Anshar appears in multiple lists of defeated primordial figures alongside Asag, Enmesharra, Lugaldukuga, Qingu and others. Such enumerations are embedded in a number of expository or ritual texts. In one case, Anshar is equated in this context with the minor underworld god Alla.

A royal hymn from the reign of Nebuchadnezzar I focused on establishing a connection between him and Enmeduranki, a mythical king of Sippar, mentions Anshar in passing and refers to Shuzianna as his sister.

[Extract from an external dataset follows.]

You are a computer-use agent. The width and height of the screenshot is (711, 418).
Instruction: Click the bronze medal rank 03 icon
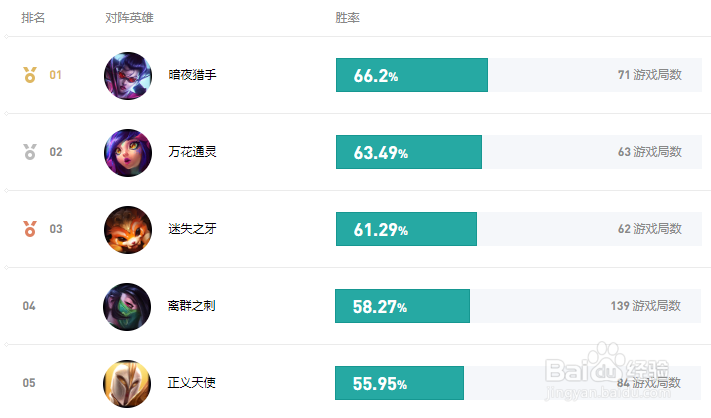pos(30,229)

A myth only known from five fragments dated to either Seleucid or Parthian period, four of which come from the same copy, refers to Anshar as the father of Anu. While restoration of the text remains uncertain, it is possible that it describes his death at the hands of Enki and Ninamakalla, (Note: This goddess is addressed as Enki's sister in this composition, but she is otherwise only known from the Sultantepe god list, where she occurs after Nanaya and Tashmetum. Wilfred G. Lambert proposed identifying her with Nanaya.) which would indicate it preserves a succession narrative in which the actively worshiped members of the Mesopotamian pantheon depose a generation of primordial deities.

A reference to Anshar has been identified in a quotation from Eudemus of Rhodes preserved by the Neo-Platonic philosopher Damascius, according to which in Babylonian cosmology figures named Assōros and Kissarē were the parents of Anos (Anu), Illinos (Enlil) and Aos (Ea). It is presumed that Eudemus relied on a source related to the tradition represented by the Enūma Eliš, but not identical with it.